‘This is the right call’ — VPN industry praises the UK’s decisions to leave VPN alone
“We decided not to limit VPNs.” These six words from Online Safety Minister Kanishka Narayan ended months of tension on Wednesday, confirming the government’s U-turn on age-gating privacy tools.
VPN services are popular software that millions of people in the UK use every day to encrypt their online activities for better privacy and security. Yet, their ability to grant access to geo-blocked content has also been making enemies among democratic countries lately, as age verification laws spread across the world.
This friction has led some British lawmakers to dub VPNs a “loophole that needed to be closed,” prompting a national consultation to investigate how kids use this technology.
The announcement of an upcoming UK teen social media ban has made this process even more crucial. Since then, many have speculated that it would have helped to tip the scales towards new VPN restrictions. And yet, that didn’t happen.
“This is the right call, and a welcome recognition that VPNs play a crucial role in everyday cybersecurity,” Justas Pukys, Senior Product Manager at Surfshark, told TechRadar, adding that protecting children online and preserving strong cybersecurity tools “can, and should, go hand in hand.”
But why did the UK government choose to leave VPNs alone after all? And can this bold decision pave the way for a similar response in the rest of Europe?
Why the UK government will not age-gate VPNs

As the UK Science, Innovation and Technology Secretary, Liz Kendall, explains in a parliamentary statement, VPNs have legitimate privacy and security uses. The reason why, she explains, “we will therefore not age-gate or ban them.”
Independent research conducted by Kendall’s department has indeed found that privacy is the top reason UK children use a VPN. Only a small minority of them — between 7% and 10% — do so to bypass mandatory age checks.
The latest Ofcom report on the use of age assurance — which was also published on Wednesday — paints a similar picture. While confirming that VPN usage doubled in the UK following the enforcement of mandatory age verification, only “a relatively small minority of children” use these tools to access restricted content or features.
These findings mirror separate YouGov research commissioned by the VPN Trust Initiative, which revealed that a mere 1.4% of surveyed minors use a VPN specifically to access platforms meant for older demographics. Before that, a May 2026 study conducted by Internet Matters also found that only 7% used a VPN to circumvent age restrictions.
This evidence doesn’t necessarily mean that children aren’t trying to evade controls. Yet, they show how most young people do so simply by entering a fake birthdate or using a parent’s login.
So, the onus to prevent kids from evading controls is now back on the platforms. But the government also shared the intention to “engage with VPN providers on voluntary action and strengthen guidance and support for parents.”
NordVPN‘s Privacy Advocate, Laura Tyrylyte, welcomes the prospect of working with lawmakers to find a balanced solution, praising Kendall’s decision.
“The Government is right to recognise the important role that VPNs play and to adopt an evidence-led approach,” Tyrylyte told TechRadar.

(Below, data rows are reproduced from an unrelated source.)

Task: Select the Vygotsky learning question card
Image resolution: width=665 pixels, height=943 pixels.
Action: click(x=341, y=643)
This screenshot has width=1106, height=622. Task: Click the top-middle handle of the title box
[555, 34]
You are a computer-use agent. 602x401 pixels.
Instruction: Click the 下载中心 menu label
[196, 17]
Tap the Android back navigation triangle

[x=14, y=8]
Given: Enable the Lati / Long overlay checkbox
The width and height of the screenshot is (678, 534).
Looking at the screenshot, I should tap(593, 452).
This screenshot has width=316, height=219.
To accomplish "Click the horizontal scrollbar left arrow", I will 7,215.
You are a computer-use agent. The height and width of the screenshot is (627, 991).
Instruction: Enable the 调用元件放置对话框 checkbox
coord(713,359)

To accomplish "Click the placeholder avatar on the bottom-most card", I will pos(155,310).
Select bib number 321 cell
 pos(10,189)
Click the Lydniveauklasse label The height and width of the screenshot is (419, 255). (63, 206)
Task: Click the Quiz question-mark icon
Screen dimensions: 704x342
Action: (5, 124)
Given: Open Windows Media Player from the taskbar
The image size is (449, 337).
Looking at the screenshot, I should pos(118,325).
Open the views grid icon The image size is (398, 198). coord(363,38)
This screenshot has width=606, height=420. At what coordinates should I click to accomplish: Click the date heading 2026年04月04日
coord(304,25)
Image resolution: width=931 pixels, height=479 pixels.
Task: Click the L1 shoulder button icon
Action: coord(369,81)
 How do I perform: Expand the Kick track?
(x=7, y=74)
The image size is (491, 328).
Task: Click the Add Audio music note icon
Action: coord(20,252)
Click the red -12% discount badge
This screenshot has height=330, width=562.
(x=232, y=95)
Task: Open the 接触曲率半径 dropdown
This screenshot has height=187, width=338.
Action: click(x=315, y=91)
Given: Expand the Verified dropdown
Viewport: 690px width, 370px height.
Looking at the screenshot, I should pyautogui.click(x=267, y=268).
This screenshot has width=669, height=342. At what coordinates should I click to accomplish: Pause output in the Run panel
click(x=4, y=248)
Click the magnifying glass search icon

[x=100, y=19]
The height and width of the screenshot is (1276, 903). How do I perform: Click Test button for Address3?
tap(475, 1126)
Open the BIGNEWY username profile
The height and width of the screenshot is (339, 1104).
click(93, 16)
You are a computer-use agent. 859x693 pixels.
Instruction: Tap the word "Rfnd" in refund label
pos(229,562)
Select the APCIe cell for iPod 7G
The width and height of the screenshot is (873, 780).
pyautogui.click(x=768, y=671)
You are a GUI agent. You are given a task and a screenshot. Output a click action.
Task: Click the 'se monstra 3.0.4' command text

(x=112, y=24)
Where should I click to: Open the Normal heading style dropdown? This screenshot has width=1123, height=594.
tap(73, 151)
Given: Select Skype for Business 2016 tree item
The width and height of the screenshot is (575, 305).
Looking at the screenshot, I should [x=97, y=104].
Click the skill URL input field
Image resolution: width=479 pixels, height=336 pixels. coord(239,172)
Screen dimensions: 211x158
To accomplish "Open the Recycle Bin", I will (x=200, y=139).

And while arguing that “it should have been obvious from the start,” Windscribe‘s CEO, Yegor Sak, explains that this move reassures VPN users in the UK that they can continue using VPNs. “Without worrying that a legal privacy tool is about to be treated as suspicious by default,” he added.
Will other countries follow the UK?
UK wasn’t alone in toying with the idea of age-restricting VPN apps.
The EU is also considering something similar following the release of its age verification app. On a national level, France is also evaluating VPN use as it gets ready to enforce its under-15 social media ban.
That’s why Mozilla Product Policy Manager, Svea Windwehr, urges European governments to follow the UK’s lead.
“We urge policymakers everywhere to address the root causes of online harms, and follow the UK’s evidence-based approach in keeping VPNs accessible for everyone,” Windwehr told TechRadar.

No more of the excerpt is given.